I've been a funk for the last couple days and not one with a beat you can dance to. Well, I just bought the latest Terry Prachett, as well as the latest Neil Gaiman, and the fourth season of Gilmore Girls is released tomorrow on DVD and since I've been saving for the past month, I can actually afford it.

Anyway, for your reading pleasure, I present the first recent newspaper article about evolution that's actually pretty good.

decoding chimpanzees' DNA allowed scientists to do more than just refine their estimates of how similar humans and chimps are. It let them put the very theory of evolution to some tough new tests.

If Darwin was right, for example, then scientists should be able to perform a neat trick. Using a mathematical formula that emerges from evolutionary theory, they should be able to predict the number of harmful mutations in chimpanzee DNA by knowing the number of mutations in a different species' DNA and the two animals' population sizes.

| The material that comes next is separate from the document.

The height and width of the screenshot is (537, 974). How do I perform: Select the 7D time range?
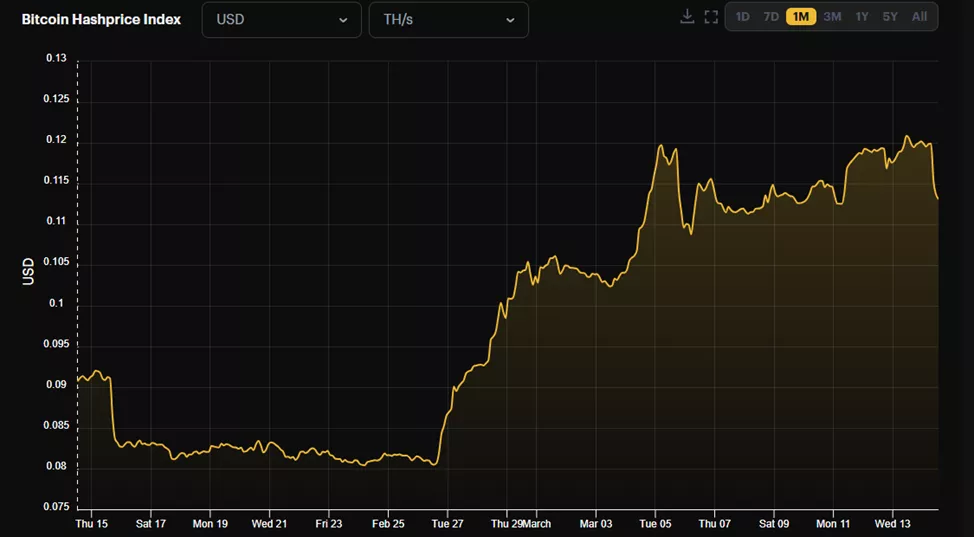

"That's a very specific prediction," said Eric Lander, a geneticist at the Broad Institute of MIT and Harvard in Cambridge, Mass., and a leader in the chimp project.

Sure enough, when Lander and his colleagues tallied the harmful mutations in the chimp genome, the number fit perfectly into the range that evolutionary theory had predicted.

The article explains, in non-technical language, why evolution by natural selection is a scientific theory and why, by contrast, ID is not.

Asked to provide examples of non-obvious, testable predictions made by the theory of Intelligent Design, John West, an associate director of the Discovery Institute, a Seattle-based ID think tank, offered one: In 1998, he said, an ID theorist, reckoning that an intelligent designer would not fill animals' genomes with DNA that had no use, predicted that much of the "junk" DNA in animals' genomes -- long seen as the detritus of evolutionary processes -- will someday be found to have a function.

(In fact, some "junk" DNA has indeed been found to be functional in recent years, though more than 90 percent of human DNA still appears to be the flotsam of biological history.) In any case, West said, it is up to Darwinists to prove ID wrong.

"Chance and necessity don't seem to be good candidates for explaining the appearance of higher-order complexity, so the best explanation is an intelligent cause," West said. [emphasis added]

No, it is up to the people positing a scientific theory to provide evidence supporting it.

The article then goes into a basic overview of evolution.

Rather than just take the usual newspaper tactic of "he said, she said" pairing off one quote by a biologist with another quote by someone from the Discovery Institute, Weiss and Brown do a good job, given the length constraints of a newspaper article, explaining what evolutionary theory is.

On the geek scale*, I give this one a π.

(*The geek scale was originally created in the Annals of Improbable Research to grade cafeterias in various research institutions. It ranges from an i, good only in your imagination; to π, 'cause everyone knows pie is good.)